E há outros sonhos para Henrique buscar, um deles em Paris. “Desde pequeno eu venho sonhando. Parei pra pensar esses dias que teve na escolinha, pequenininho na creche, uma atividadezinha em que perguntaram a todos os alunos da sala qual era o sonho de cada um. E lembro que, no papelzinho, eu escrevi: ir para as Olimpíadas. Essa oportunidade que estou tendo agora, de tentar me classificar para Paris 2024, já é uma realização muito grande. E, se Deus quiser, eu me qualificando, será uma realização muito maior ainda. Uma palavra que define isso é realização mesmo. E gratidão”, recorda o taekwondista.
As lembranças Olímpicas mais marcantes de Henrique Marques incluem Iris Sing, um exemplo que saiu da mesma academia e do mesmo bairro. O taekwondista também cita sua admiração por Natália Falavigna e Henrique Precioso, não apenas pelas conquistas como atletas do taekwondo, mas também pelos rumos que tomaram dentro do esporte depois da carreira. Já uma inspiração é o coreano Lee Dae-hoon, dono de três ouros em Mundiais e de 12 ouros em Grand Prix, além de prata em Londres 2012 e bronze no Rio 2016.
Henrique, por sua vez, desponta dentro de uma nova geração no taekwondo brasileiro. E não está sozinho. A representante do taekwondo feminino no Pré-Olímpico das Américas será Maria Clara Pacheco, também de 20 anos, prata no Pan de Santiago e bronze no Mundial de 2023. Os dois jovens taekwondistas são companheiros desde a seleção júnior, em 2019, e deram passos importantes lado a lado. Agora, ambos têm Paris no horizonte.

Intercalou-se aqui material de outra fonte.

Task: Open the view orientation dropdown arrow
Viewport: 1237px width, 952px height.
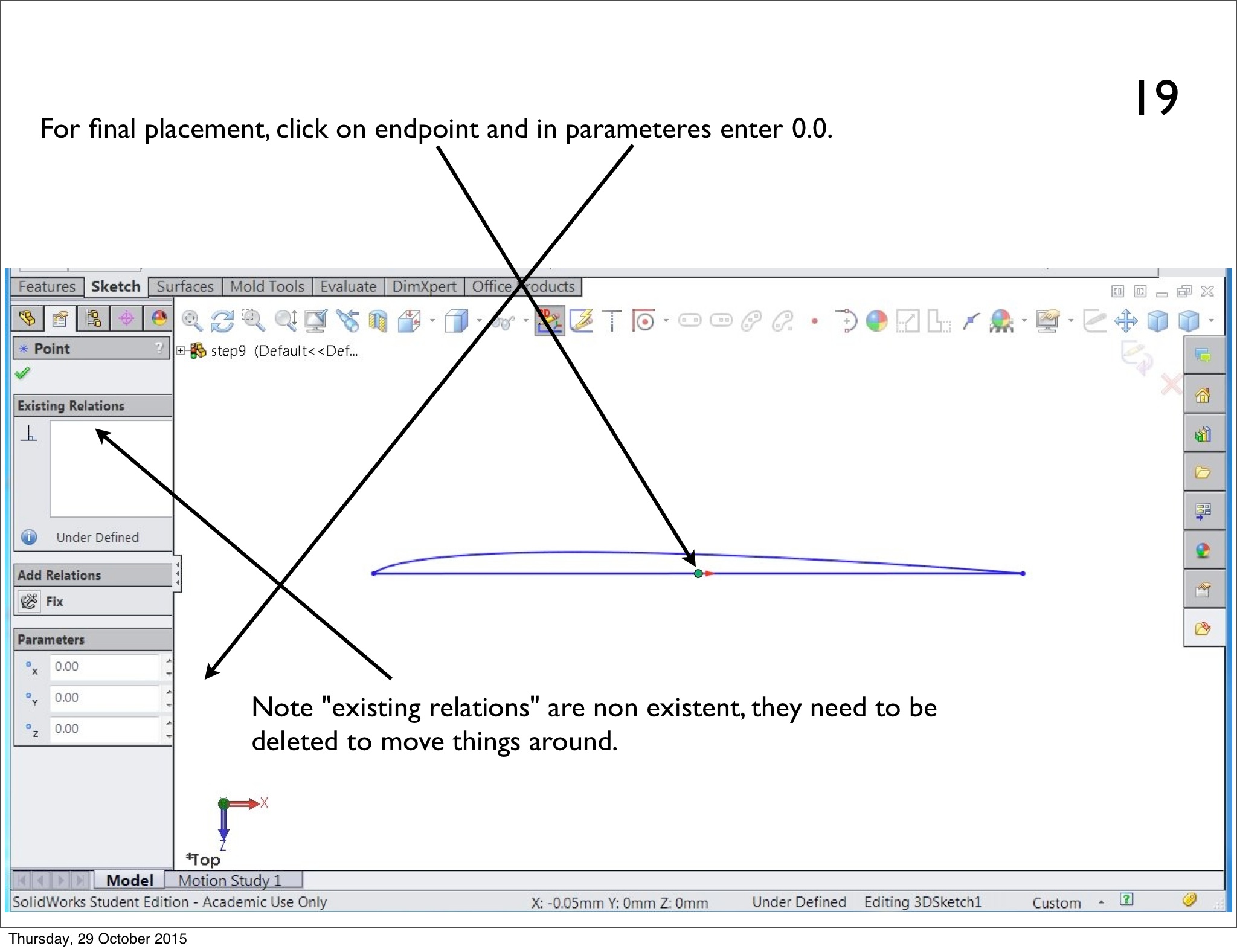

“A gente conversou bastante, mas mais pessoalmente. A gente citou possibilidades de estar na Vila Olímpica, de como seria, se imaginando nas Olimpíadas. É uma honra estar do lado dela onde vamos disputar agora”, afirma Henrique. “É gratificante saber que eu estou nesse processo de renovação, junto com a Maria Clara. Tem outros atletas que também já estiveram comigo na seleção júnior, na seleção brasileira adulta agora. Creio que a juventude está vindo bem forte, o taekwondo jovem está vindo bem forte. A gente está chegando e conquistando esse lugar.”